Writing to Allen Ginsberg from Orlando, FL, on this date -- November 30 -- in 1957, Jack said (this is an excerpt from a long letter):
I'm rather good novelist now, my in-progress work is THE DHARMA BUMS about Gary and 1955 and 56 in Berkeley and Mill Valley and is really bettern ON THE ROAD, if I can only stay sober enuf to finish now that I know I'm going to make a big fool of myself with evil Gilbert Millsteins ain New Yoik.(Source: Jack Kerouac: Selected Letters 1957-1969 edited by Ann Charters, Penguin Books, 1999, p. 99)
I agree with Jack that The Dharma Bums is "bettern" On the Road. In fact, as regular readers know, it is my favorite Kerouac novel. I love the prose, of course, but I also love the climbing action, and the Buddhism, and the sex, and . . . well, I just love The Dharma Bums so much that I probably need to go re-read it for the umpteenth time. Have I mentioned it's the basis for my license plate? Oh, yeah, about a dozen times.

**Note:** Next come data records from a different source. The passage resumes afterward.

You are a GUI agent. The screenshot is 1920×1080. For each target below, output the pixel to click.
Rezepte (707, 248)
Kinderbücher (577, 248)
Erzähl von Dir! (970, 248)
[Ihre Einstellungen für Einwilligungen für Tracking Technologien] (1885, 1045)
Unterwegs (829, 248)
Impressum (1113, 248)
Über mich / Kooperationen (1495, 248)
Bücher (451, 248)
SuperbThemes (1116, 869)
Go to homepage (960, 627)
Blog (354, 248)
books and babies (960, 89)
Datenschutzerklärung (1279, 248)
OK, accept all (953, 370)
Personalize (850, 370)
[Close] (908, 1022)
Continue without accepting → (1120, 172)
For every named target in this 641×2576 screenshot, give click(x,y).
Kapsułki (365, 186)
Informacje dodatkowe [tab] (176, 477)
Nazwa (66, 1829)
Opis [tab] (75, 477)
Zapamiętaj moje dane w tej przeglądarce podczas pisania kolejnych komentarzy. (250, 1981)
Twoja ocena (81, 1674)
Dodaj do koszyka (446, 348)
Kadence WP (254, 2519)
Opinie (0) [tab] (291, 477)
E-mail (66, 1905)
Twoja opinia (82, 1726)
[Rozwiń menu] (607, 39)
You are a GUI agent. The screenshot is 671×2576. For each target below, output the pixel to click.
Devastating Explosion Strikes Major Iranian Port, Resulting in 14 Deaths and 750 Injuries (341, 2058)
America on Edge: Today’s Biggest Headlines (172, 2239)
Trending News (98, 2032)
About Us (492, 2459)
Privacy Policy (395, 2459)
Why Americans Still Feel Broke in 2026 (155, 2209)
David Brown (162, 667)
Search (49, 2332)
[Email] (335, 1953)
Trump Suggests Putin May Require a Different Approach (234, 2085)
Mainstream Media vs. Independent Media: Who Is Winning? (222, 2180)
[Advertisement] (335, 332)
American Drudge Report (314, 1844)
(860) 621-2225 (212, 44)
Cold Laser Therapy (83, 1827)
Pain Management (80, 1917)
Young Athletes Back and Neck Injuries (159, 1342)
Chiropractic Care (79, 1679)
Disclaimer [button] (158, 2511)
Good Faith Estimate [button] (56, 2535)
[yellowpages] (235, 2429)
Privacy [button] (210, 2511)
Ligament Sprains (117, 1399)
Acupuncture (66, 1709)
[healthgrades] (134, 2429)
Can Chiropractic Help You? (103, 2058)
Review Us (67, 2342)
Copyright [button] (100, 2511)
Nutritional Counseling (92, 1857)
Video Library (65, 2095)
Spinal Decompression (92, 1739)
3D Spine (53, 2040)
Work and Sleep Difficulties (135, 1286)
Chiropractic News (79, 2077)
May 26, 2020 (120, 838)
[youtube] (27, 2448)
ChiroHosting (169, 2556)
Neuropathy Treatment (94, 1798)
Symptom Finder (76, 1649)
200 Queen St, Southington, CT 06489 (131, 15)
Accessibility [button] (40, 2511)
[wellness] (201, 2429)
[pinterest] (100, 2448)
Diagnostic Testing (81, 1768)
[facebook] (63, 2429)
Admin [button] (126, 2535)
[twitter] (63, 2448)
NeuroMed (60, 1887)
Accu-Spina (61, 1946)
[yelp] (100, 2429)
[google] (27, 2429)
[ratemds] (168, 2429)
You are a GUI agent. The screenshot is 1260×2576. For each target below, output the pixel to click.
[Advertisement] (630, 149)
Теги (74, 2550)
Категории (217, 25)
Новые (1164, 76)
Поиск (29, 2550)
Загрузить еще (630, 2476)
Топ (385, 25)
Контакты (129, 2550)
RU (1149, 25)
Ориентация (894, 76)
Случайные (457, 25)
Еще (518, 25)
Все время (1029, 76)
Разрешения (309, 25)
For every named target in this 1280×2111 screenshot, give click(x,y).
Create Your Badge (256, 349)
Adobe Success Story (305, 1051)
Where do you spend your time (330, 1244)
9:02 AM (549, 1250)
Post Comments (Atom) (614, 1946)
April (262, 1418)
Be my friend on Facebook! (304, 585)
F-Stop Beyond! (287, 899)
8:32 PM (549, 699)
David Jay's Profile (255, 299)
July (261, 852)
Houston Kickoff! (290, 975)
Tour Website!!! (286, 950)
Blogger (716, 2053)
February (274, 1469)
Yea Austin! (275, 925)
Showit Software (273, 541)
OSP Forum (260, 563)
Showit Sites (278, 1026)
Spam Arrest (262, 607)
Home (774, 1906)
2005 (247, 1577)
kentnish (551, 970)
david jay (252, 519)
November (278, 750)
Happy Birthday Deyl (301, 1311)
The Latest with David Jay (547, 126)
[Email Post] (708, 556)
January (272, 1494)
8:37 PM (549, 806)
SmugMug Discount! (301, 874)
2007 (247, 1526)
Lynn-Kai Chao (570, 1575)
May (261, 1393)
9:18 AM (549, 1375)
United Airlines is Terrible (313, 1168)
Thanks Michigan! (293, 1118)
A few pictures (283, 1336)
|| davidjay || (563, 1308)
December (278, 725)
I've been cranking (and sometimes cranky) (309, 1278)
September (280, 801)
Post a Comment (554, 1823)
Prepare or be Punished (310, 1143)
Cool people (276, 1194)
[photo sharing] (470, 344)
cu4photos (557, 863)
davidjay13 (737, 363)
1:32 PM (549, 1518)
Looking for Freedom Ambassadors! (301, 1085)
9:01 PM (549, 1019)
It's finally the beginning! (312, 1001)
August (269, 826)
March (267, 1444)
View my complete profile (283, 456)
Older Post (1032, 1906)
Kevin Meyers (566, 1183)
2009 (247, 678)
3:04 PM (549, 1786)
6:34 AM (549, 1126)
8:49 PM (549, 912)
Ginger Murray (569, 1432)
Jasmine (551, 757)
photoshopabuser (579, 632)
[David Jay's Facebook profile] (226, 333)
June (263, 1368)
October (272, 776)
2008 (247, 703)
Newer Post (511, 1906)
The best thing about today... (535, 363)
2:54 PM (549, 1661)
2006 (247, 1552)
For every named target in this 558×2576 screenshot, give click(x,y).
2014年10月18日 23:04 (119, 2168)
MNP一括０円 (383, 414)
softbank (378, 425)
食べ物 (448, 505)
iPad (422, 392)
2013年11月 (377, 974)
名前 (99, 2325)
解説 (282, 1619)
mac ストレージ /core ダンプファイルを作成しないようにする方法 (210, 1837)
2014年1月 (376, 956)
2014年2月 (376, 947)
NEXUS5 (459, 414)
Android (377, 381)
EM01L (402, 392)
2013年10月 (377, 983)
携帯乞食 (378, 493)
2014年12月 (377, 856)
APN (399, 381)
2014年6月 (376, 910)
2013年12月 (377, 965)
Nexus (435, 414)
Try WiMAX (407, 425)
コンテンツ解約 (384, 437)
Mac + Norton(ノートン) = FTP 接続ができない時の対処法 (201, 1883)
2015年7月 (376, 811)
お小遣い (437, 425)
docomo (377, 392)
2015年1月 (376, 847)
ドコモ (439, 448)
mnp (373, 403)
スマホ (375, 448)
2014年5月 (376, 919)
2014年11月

In this letter, Jack acknowledged the drinking problem that would eventually kill him, a problem excacerbated by the fame he garnered from On the Road. It is interesting that he mentions "Gilbert Millsteins." First of all, note that NY Times book critic, Gilbert Millstein, gave On the Road a rave review on September 5, a bit over a month earlier, and that helped start the fame train rolling. But there is no "s" at the end of Millstein's name. I think Jack was using Millstein's name as a universal stand-in for book reviewers, who he was predicting wouldn't like The Dharma Bums.
We've mentioned this before, but it is important to note that the regular book reviewer for the NY Times, Orville Prescott, was on holiday and that was the reason Millstein reviewed On the Road. It has been said that Prescott would not have been so enthusiastic.